Activity list:
**A.** Answer these questions from the text on the Tirupur power-loom strike, marking each answer (i), (ii) or (iii):
(i) How much per meter does Govindasamy say small power-loom owners currently get?
(ii) What is the name of the AITUC's Tirupur district secretary?
(iii) What does Veluchamy say is on their agenda but not possible?
**B.** Do these statements agree with the text on the Tirupur power-loom strike? Answer yes or no for each, marked (i), (ii) or (iii), and quote the words of the text that decide it.
(i) Govindasamy pays a labourer Rs.1.40 per meter.
(ii) The AIADMK recently strengthened its electoral understanding with the CPI and CPM.
(iii) Veluchamy claims that only a few thousand workers actively take part in the protest.

A load-lifting worker was critical of trade unions, saying they always end up betraying the workers. He said, “Trade union leaders instigate the workers to go on strike and then bargain behind our backs with the capitalists. We are then left stranded and betrayed.”
The working small power-loom owners have also been thrown into crisis, as the big textile mills are not prepared to compensate them for increases in electricity rates and other production costs.
Govindasamy, a small working power-loom owner, told the WSWS: “Currently we get Rs.4.30 (7 US cents) per meter. Out of this we pay a labourer Rs.1.40 (2.3 cents) per meter. After paying for other expenses, including electricity bills, spare parts and so on, there is very little profit left for us.”
Many of the working power-loom owners are indebted to the banks and many have had to shut down due to bankruptcy.
When WSWS reporters confronted the AITUC’s Tirupur district secretary, Sekar, over the Stalinists’ failure to mobilize support for the strike, he brushed aside our criticisms, declaring the dispute would soon be resolved: “We are anticipating with confidence a positive outcome of (the ongoing) talks”
The CITU deputy leader for Tirupur, Veluchamy, for his part blamed the workers. “Although hundreds of thousands of workers are supporting the strike,” Veluchamy claimed, “there is only a few thousands of workers who actively participate in the protest struggle.”
When asked to explain on what basis did the CPI(M) and the CPI form an electoral alliance with an arch-reactionary and anti-working class party like the AIADMK, Veluchamy said, “There is a host of divergences in India, especially the caste problem. Under this situation, it is not possible to fight alone and win the struggle. That’s why we fight along with democratic forces. In 2003 our support to Jayalalitha’s AIADMK was to prevent communal forces from raising their head!” This canard of fighting communalism by joining hands with reactionary big business parties is always advanced by the Stalinists. The AIADMK recently repudiated its electoral understanding with the CPI and CPM so it can keep its hands free to enter into a coalition government led by the Hindu supremacist BJP after this spring’s national election.
Veluchamy added, “Socialist revolution is on our agenda, however it is not possible.”
The power-loom workers’ militant struggle for decent pay and working conditions is in fundamental conflict with the profit interests of the corporations. Confronted with global slump, big business in India and around the world has been waging a relentless drive to slash workers’ wages and benefits and accelerate production so as to offset their shrinking profit rates. Only by arming themselves with a socialist internationalist political program can workers mount a long-delayed counteroffensive.

Data under study:
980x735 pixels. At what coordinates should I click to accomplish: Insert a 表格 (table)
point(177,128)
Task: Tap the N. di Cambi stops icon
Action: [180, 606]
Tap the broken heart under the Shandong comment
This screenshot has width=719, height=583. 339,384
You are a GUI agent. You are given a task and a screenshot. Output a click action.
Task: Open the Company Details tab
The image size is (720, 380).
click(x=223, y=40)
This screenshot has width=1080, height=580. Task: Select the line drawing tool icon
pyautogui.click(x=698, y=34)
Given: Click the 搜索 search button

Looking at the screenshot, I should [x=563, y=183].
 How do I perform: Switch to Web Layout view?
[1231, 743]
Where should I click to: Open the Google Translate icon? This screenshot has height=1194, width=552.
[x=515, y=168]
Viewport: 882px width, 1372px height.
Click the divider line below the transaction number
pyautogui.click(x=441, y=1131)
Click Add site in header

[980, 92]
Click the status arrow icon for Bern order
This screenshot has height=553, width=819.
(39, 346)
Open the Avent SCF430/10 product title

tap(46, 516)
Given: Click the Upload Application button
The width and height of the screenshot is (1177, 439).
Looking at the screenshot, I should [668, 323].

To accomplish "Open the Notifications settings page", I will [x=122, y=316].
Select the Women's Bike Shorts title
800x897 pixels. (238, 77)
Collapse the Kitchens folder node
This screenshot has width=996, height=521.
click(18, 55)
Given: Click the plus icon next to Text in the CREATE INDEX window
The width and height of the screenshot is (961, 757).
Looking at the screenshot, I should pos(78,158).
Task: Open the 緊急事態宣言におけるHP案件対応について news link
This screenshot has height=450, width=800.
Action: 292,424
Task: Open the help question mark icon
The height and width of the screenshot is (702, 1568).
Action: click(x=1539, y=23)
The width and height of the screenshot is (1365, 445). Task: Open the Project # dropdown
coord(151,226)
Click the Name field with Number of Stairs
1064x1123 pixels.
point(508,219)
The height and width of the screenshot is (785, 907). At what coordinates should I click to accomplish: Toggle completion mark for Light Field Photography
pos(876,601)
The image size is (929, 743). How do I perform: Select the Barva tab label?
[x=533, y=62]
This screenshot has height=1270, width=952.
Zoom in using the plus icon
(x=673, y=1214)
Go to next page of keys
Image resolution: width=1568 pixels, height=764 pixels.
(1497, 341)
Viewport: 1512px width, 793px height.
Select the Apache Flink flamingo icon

Results of the tasks:
**A.**
(i) Rs.4.30 (7 US cents) per meter.
(ii) Sekar.
(iii) Socialist revolution.

**B.**
(i) Yes: "Out of this we pay a labourer Rs.1.40 (2.3 cents) per meter."
(ii) No: "The AIADMK recently repudiated its electoral understanding with the CPI and CPM"
(iii) Yes: "there is only a few thousands of workers who actively participate in the protest struggle."